- Tasks to perform
a) Please return everything in the blog passage on podcasts and Flickr from "Flickr right and" down to "the same photo.", word for word.
b) Resume the blog passage on podcasts and Flickr, writing on from its last sentence.

- Selected passage
------
Half-brilliant? He has wonderful interviews with interesting subjects.
The transcripts are great, and usable. The video, featuring nothing but
an hour of a barely-moving head, has been a waste of bandwidth. I
stopped downloading anything but the 2-minute excerpts after episode
four.
But he also has those glorious transcripts, which give you the meat (and the flavour, and the searchability, and the speed) without the fat. Dieting should always be this easy!
When audio and video goes good: Penny Arcade, where the voices are, in some meaningful way, a raw performance (hm, this is fuzzy and stupid-sounding...). On-bike videos, and cyclocross videos, and the dog versus the Roomba. Actual music; Actual things happening on camera: should you be doing a podcast, or doing a blog that has video and audio "quotes": short clips that enhance the mostly-text content?
Flickr right and wrong:
- It's so much better than any other photo site out there it's like crack for shutterbugs
- Little UI/workflow details that drive me nuts, and should be shaved down, optimized, refactored, fixed!
- Tags work here because despite the adages, most pictures need far less than a thousand words to classify their content effectively. And unlike video or audio, you can experience a picture in seconds. Note the holographic nature of the added data gathered from viewing a larger version of the same photo.
------
- Supplied information
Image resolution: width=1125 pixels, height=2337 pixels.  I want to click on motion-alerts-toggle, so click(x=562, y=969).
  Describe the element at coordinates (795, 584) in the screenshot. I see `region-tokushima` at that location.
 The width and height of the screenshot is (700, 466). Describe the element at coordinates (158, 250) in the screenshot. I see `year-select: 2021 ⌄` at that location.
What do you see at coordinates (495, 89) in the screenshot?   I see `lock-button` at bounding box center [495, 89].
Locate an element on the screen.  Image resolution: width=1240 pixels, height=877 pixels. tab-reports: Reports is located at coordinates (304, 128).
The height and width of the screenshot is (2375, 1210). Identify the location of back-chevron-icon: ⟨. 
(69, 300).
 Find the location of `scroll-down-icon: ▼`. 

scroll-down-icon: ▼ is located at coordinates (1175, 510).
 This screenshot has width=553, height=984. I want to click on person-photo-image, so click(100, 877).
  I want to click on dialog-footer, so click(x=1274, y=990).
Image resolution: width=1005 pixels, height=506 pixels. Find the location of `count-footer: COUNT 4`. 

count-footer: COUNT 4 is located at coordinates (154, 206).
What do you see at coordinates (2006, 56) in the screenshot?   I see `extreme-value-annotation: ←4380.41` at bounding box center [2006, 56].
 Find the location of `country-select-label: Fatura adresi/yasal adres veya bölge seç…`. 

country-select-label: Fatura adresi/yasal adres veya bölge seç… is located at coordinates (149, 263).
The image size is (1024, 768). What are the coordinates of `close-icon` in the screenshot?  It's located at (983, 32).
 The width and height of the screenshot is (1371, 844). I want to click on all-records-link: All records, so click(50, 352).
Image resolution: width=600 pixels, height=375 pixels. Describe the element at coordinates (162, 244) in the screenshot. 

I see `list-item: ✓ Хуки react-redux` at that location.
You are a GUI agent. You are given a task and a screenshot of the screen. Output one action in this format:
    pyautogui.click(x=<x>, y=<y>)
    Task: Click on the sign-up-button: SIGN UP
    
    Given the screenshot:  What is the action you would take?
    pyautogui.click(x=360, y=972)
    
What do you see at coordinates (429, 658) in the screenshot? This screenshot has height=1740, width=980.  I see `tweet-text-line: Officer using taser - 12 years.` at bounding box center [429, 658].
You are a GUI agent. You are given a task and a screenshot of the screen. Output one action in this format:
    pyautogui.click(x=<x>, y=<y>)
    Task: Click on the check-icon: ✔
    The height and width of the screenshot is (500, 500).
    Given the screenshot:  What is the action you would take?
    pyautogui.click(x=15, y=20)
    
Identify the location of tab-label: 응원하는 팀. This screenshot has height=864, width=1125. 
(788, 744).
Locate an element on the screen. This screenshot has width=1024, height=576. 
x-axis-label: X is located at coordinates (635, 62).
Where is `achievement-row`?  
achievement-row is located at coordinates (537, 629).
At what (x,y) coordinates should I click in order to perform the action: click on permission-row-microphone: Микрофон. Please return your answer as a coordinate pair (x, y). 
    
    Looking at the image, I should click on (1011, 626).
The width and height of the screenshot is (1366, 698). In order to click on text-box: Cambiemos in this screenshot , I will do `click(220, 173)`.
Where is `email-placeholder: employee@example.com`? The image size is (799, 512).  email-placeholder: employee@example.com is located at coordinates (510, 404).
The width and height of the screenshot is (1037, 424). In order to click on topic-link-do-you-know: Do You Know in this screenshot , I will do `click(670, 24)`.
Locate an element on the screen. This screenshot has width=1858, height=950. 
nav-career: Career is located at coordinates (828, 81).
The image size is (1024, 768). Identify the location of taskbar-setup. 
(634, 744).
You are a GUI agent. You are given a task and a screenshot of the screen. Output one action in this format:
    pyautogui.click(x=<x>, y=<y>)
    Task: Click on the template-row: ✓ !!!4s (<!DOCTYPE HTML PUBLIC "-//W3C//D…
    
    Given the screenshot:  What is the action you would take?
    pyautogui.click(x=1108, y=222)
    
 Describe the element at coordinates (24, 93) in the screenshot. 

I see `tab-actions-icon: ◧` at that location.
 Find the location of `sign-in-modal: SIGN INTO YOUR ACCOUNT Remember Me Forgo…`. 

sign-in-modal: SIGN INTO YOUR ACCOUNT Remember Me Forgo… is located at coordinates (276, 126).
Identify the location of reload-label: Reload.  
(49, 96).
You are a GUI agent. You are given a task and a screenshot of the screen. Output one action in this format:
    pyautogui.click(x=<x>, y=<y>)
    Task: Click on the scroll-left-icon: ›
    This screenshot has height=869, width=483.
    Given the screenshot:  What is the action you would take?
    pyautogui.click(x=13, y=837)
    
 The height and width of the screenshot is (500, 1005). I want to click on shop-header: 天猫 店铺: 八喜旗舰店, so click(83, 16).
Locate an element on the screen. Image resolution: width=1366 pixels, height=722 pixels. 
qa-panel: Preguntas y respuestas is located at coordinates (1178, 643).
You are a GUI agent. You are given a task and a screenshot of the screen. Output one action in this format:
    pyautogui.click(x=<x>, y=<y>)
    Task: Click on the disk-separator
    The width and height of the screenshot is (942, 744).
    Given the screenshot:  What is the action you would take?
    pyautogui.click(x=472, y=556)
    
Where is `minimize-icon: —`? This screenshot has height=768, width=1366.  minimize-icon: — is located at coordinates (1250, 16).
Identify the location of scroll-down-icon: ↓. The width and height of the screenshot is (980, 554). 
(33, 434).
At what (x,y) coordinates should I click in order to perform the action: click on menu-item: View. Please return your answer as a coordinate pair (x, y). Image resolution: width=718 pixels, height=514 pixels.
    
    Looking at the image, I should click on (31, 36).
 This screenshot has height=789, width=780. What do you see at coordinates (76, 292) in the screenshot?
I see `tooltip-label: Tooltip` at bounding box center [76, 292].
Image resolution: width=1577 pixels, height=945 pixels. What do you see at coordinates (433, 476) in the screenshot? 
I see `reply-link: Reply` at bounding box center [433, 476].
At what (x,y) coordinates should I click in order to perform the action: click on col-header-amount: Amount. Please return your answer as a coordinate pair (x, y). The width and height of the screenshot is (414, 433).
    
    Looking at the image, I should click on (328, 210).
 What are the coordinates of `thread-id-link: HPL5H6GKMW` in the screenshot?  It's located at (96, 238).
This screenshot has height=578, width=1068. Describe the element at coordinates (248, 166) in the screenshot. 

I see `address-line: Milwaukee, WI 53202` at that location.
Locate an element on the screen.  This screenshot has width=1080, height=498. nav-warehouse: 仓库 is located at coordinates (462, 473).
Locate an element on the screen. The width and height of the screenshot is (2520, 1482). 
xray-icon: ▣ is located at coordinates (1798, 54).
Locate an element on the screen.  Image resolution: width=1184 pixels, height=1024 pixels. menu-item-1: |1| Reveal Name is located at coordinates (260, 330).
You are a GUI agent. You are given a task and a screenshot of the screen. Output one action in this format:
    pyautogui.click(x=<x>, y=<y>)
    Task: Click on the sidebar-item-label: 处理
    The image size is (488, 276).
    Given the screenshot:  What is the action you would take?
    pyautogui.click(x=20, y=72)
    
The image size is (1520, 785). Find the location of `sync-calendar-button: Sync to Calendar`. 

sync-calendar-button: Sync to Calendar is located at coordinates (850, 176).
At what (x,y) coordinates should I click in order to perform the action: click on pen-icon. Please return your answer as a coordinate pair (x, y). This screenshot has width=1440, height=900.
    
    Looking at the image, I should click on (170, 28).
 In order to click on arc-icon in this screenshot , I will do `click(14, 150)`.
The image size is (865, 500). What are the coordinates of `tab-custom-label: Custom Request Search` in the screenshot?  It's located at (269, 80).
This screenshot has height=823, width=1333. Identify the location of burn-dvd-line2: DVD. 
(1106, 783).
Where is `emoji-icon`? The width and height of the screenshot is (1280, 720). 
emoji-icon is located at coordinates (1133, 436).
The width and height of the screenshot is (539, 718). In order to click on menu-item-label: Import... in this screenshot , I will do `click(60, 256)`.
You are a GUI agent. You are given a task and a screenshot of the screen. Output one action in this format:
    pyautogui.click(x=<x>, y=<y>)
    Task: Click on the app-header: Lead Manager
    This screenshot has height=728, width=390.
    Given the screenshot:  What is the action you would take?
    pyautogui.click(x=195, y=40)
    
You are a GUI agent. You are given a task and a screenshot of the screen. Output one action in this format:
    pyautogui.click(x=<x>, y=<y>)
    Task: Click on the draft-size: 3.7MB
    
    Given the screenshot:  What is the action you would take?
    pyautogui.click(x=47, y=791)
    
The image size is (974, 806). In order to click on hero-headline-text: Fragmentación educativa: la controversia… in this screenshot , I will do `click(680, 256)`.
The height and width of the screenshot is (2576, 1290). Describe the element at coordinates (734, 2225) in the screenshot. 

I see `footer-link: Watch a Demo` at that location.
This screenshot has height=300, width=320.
------
- Responses to the exercise
a)
Flickr right and wrong:
- It's so much better than any other photo site out there it's like crack for shutterbugs
- Little UI/workflow details that drive me nuts, and should be shaved down, optimized, refactored, fixed!
- Tags work here because despite the adages, most pictures need far less than a thousand words to classify their content effectively. And unlike video or audio, you can experience a picture in seconds. Note the holographic nature of the added data gathered from viewing a larger version of the same photo.

b)
- Would flickr work as a video/audio/photo site? As a general content dump? I don't know; just asking.
In five years, everything I say on this subject will be moot. Stuff will have worked out. But right now, data in Canada is expensive, and is preventing many people from using content-gathering (or content-processing, or content-reading) phones as they should be used. Note to the PDA-phone and camera-phone makers of the world: fix the carriers so your phones will sell.
Google:
They may be in the land of diminishing returns (on their investments, on their revenues, on their new ideas per genius they hire, on the productivity gains they can get by improving the on-site meals...) but they can probably live there for a very long time. Will they become just another search-engine failure (Altavista, Askjeeves, Yahoo's cataloguing project...), or stay on top? Will search matter in the future? Please give an example of an ultimate trivia question: one that cannot be easily Googled. Will link-farms and other evil SEO ultimately win over the forces of not-evil?
Blogs themselves: strive for expertise. Own a part of the long tail. The short body is largely consumed. Local blogging is mostly a crock: you can only live in one city, (and Metroblogging Vancouver has this turf! Or maybe it's Beyond Robson...) but there are many topics you know a little about, and if you're lucky, maybe there's one topic you know enough about to sustain the interest of both writer and readers.
That said, if you want to blog about your cat, that's not an abuse of the medium. I just expect higher goals of you Bar Camp-ers.
Thematic conclusions:
- Be a merciless critic of your own content and your own stuff.
- Be usable, accessible, searchable: don't violate web-centric principles.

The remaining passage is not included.